Palavras-chave:língualíngua,espaço de enunciaçãoespaço de enunciação,mídias digitaismídias digitais.
Abstract: From discussions in the subject Language Policies, we can think about how technologies play an increasingly active role in the daily life of the human being. For this reason, we ask: how can languages teaching be part of this technological process? To think about it, we analyzed the subject Linguistics I: Introduction to the Science of Language, carried out online in the Moodle system, provided by Centro de Aprendizagem em Rede (CEAR) at Universidade Estadual de Goiás, and on Facebook.
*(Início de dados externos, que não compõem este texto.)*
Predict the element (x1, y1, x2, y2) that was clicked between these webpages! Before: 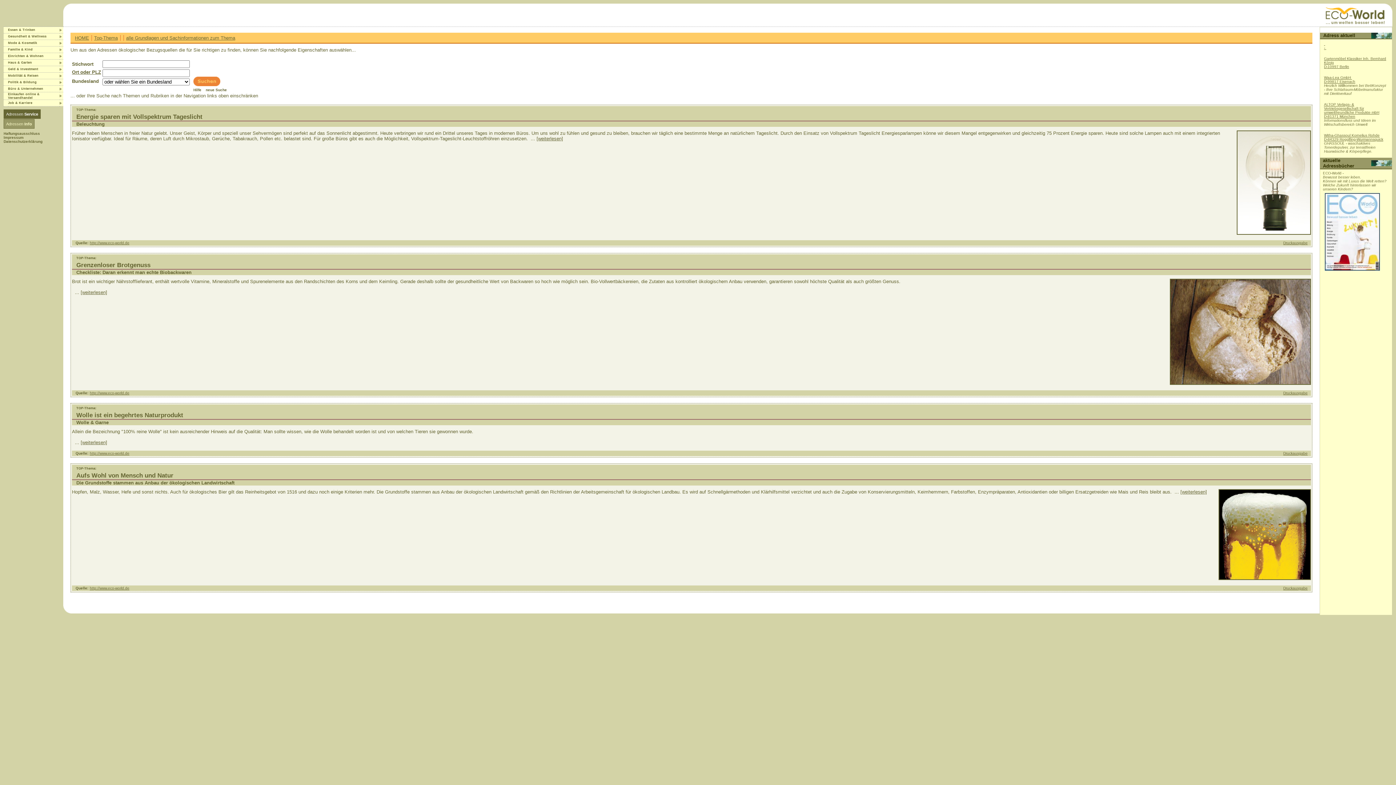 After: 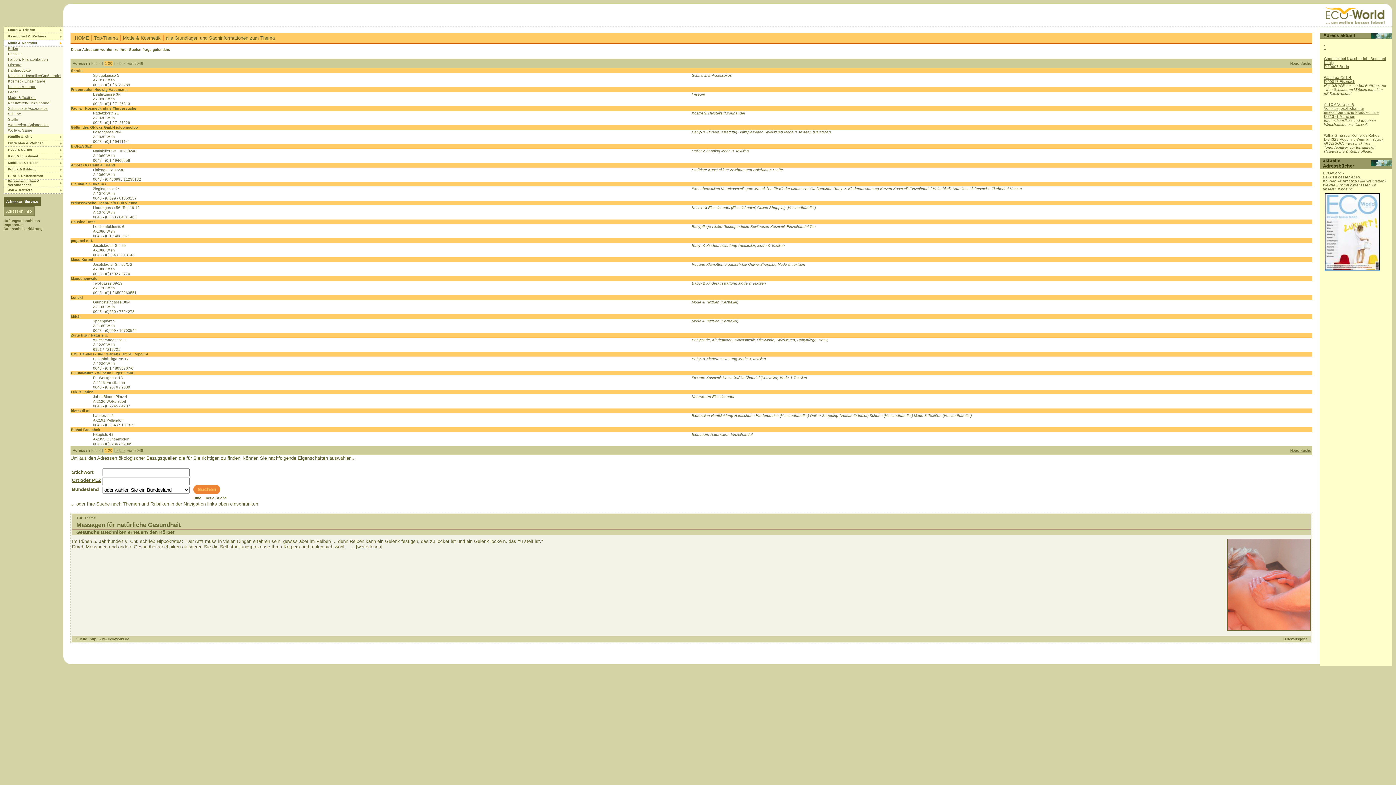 Action: bbox: (8, 41, 37, 44) label: Mode & Kosmetik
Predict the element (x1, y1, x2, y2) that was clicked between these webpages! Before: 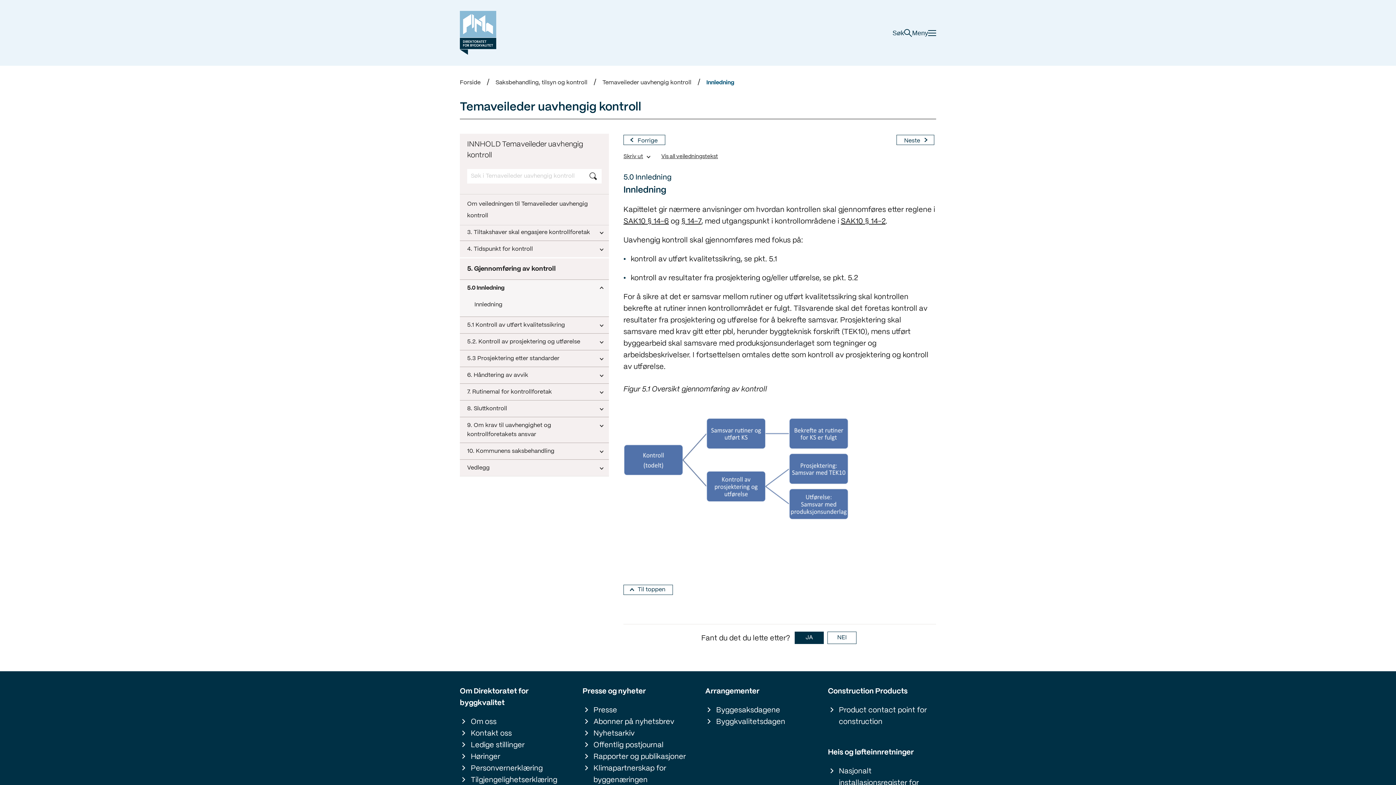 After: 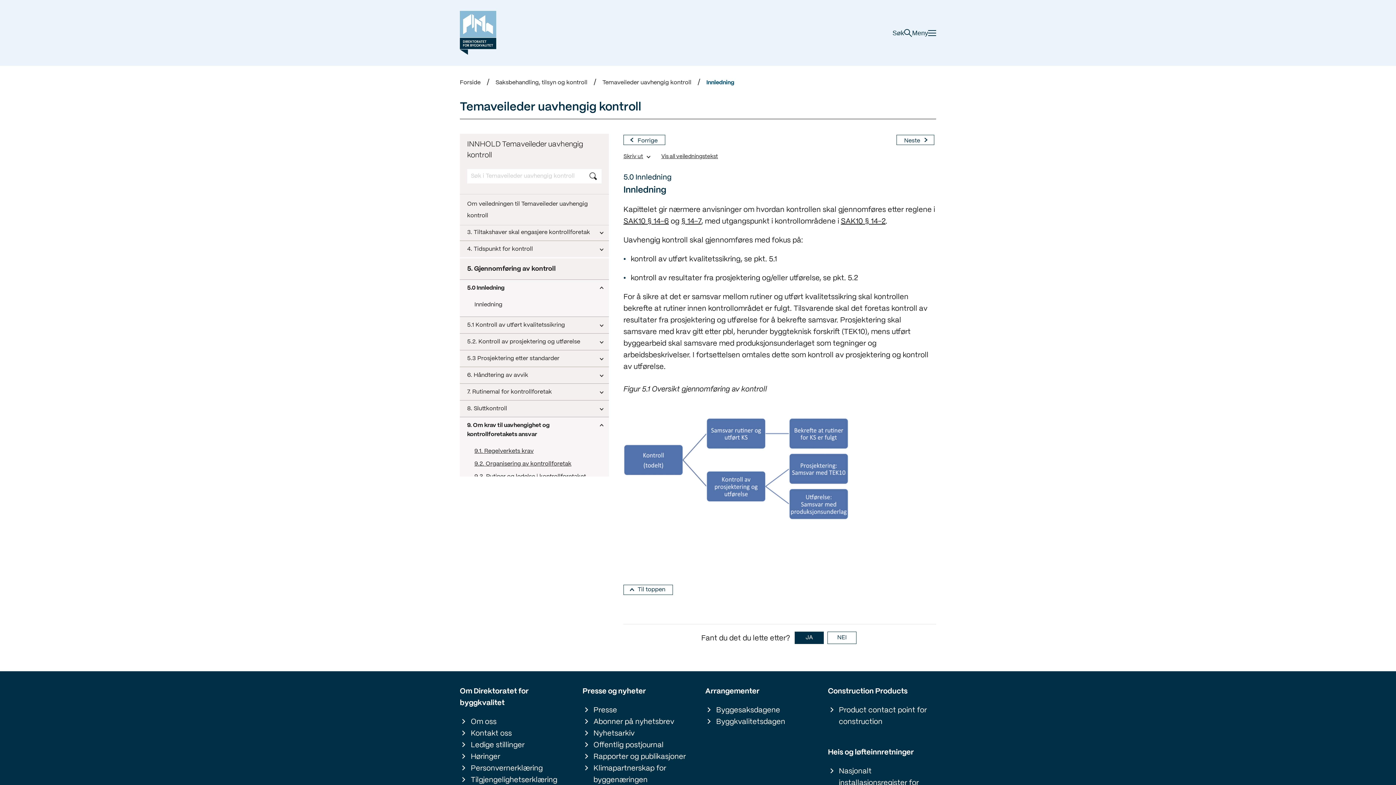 Action: label: 9. Om krav til uavhengighet og kontrollforetakets ansvar bbox: (460, 417, 609, 443)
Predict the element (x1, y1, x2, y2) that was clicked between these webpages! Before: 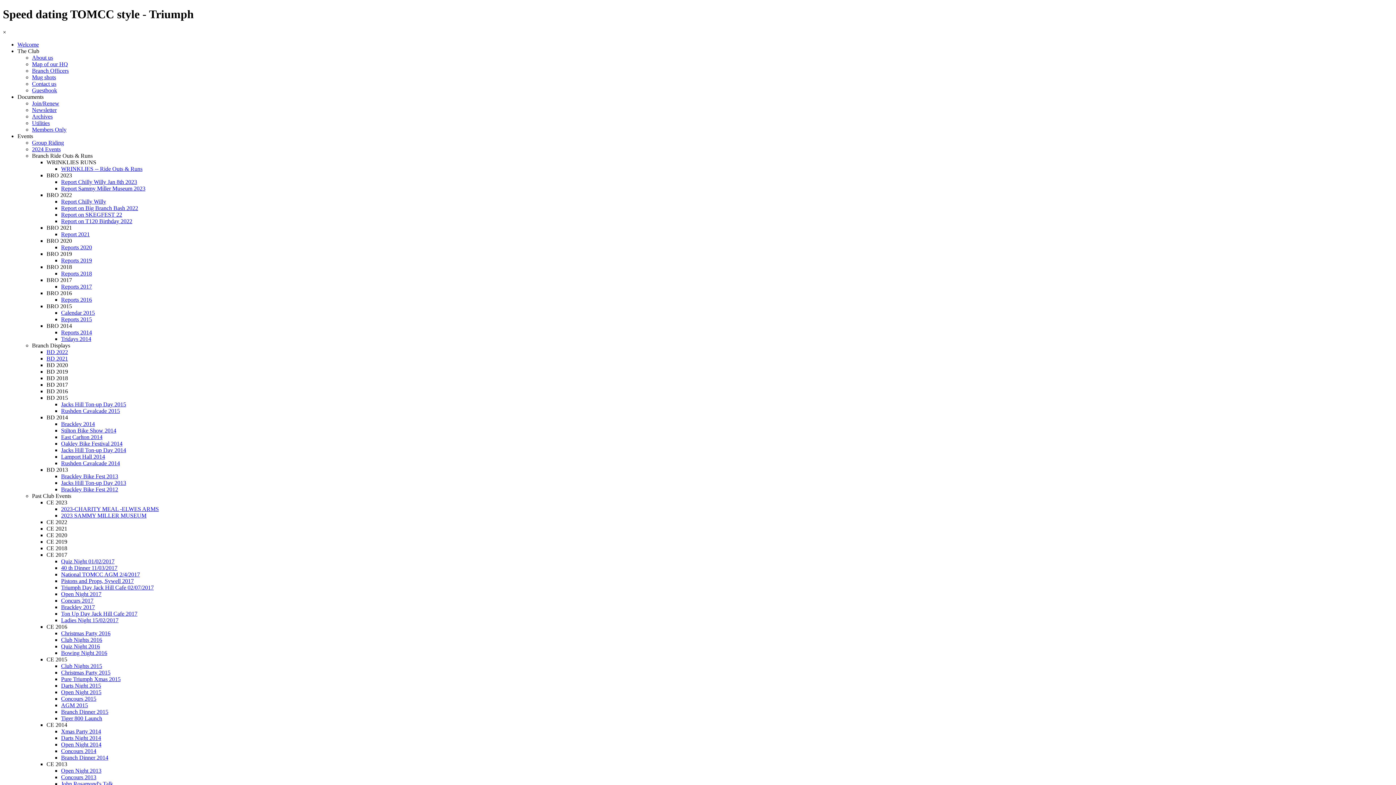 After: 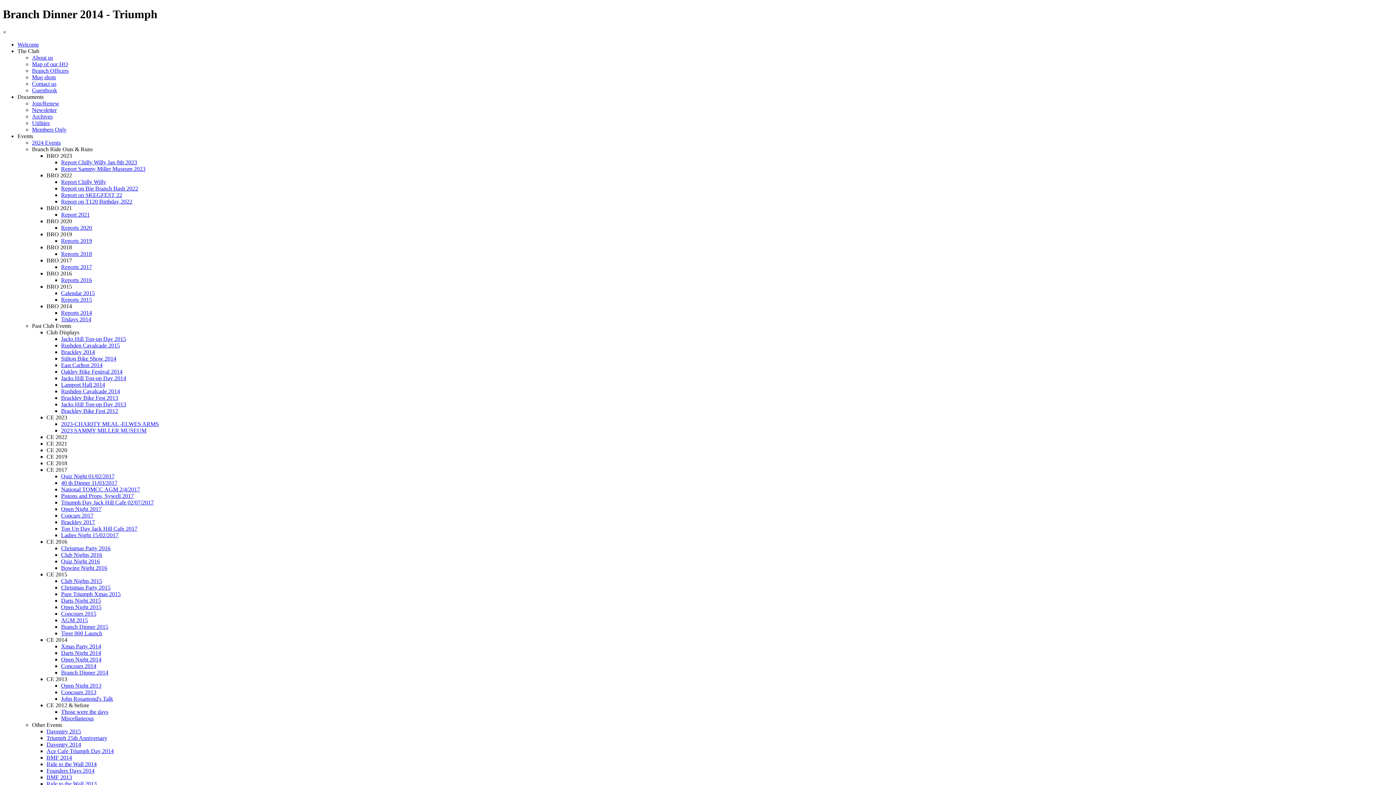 Action: label: Branch Dinner 2014 bbox: (61, 754, 108, 761)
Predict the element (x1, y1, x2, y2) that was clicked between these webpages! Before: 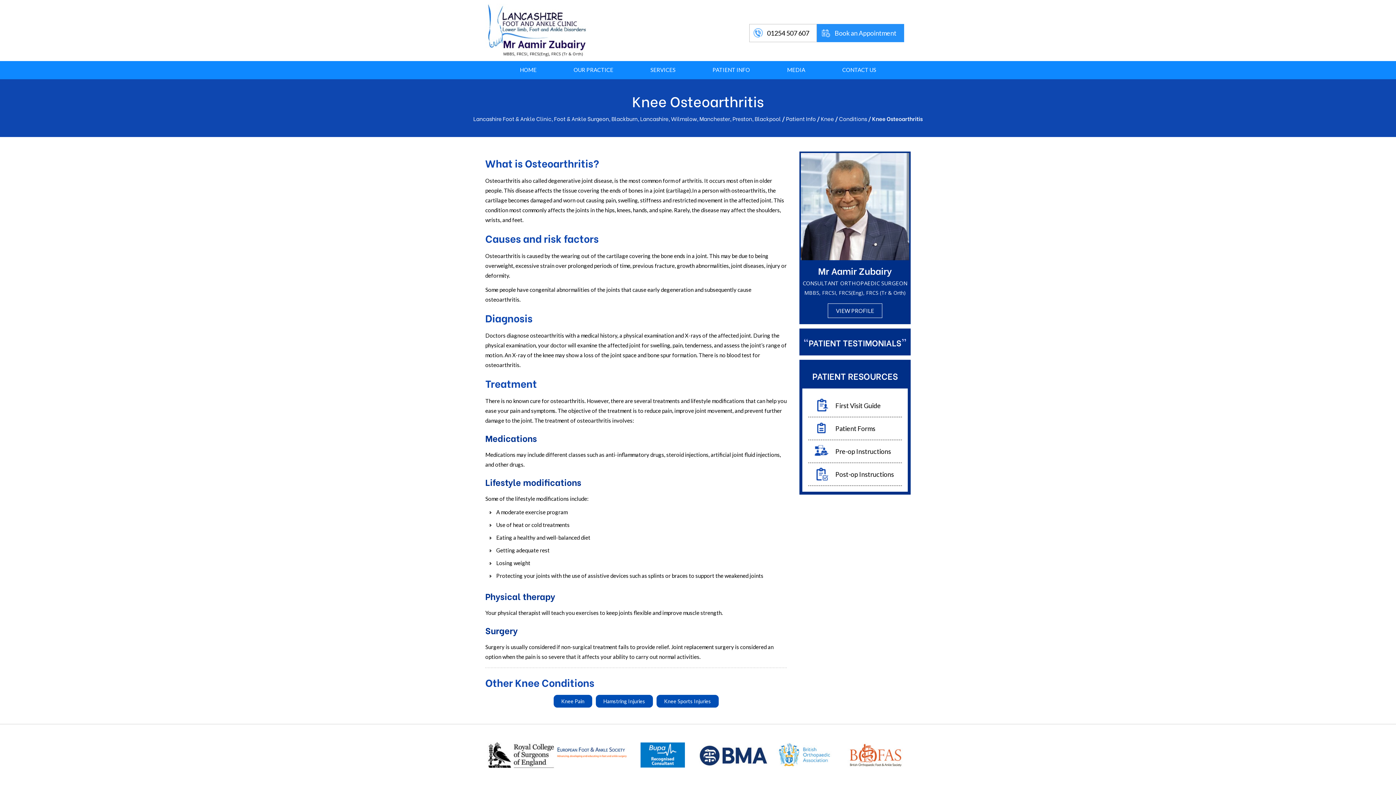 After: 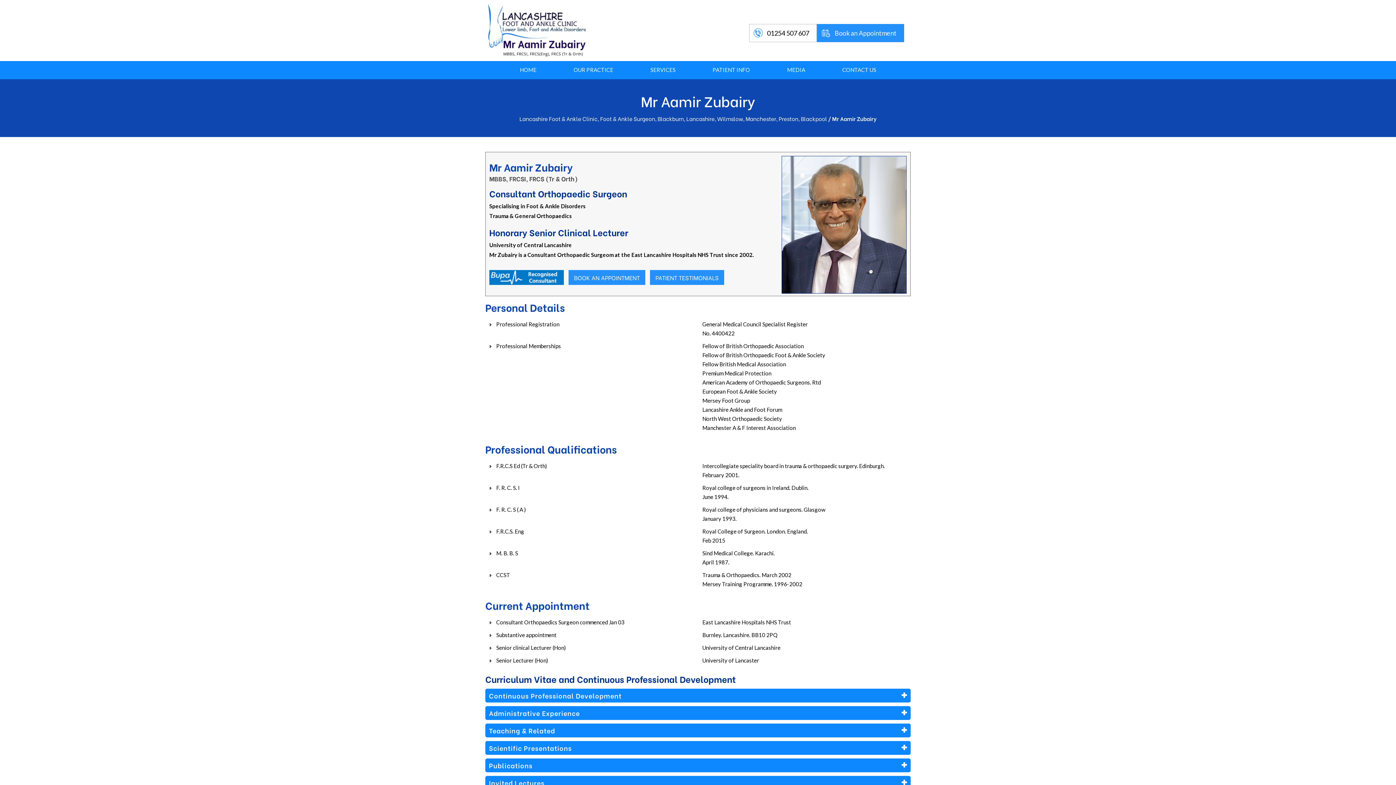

We understand, therefore, that from diverse methodologies it is possible to take advantage of the tools that Moodle and Facebook have. How to use this technology? For this, it is necessary to consider the subjects (teacher and student) in a relationship with the language so that the production of knowledge occurs, making social media and virtual learning environments tools that help the teacher of Language in the interaction with and among their students. This occurs in two instances: in the first, by the discussion of the subject on Linguistics and, in the second, by the dynamics of enabling another look at how the student, when he becomes a teacher, can have these tools as teaching and learning methodologies. Thus, in the enunciation space of the closed group on Facebook, what is considered are the social practices of language, for a greater knowledge about the tools of this social media, before the specific activities of teaching of the distance subject in Moodle, which is still in process of learning by the student. This anables us to understand, therefore, a plasticity of the language, in the way how it is shaped, allowing the subjects to find meaning in this space when enunciating in a more specific and effective way.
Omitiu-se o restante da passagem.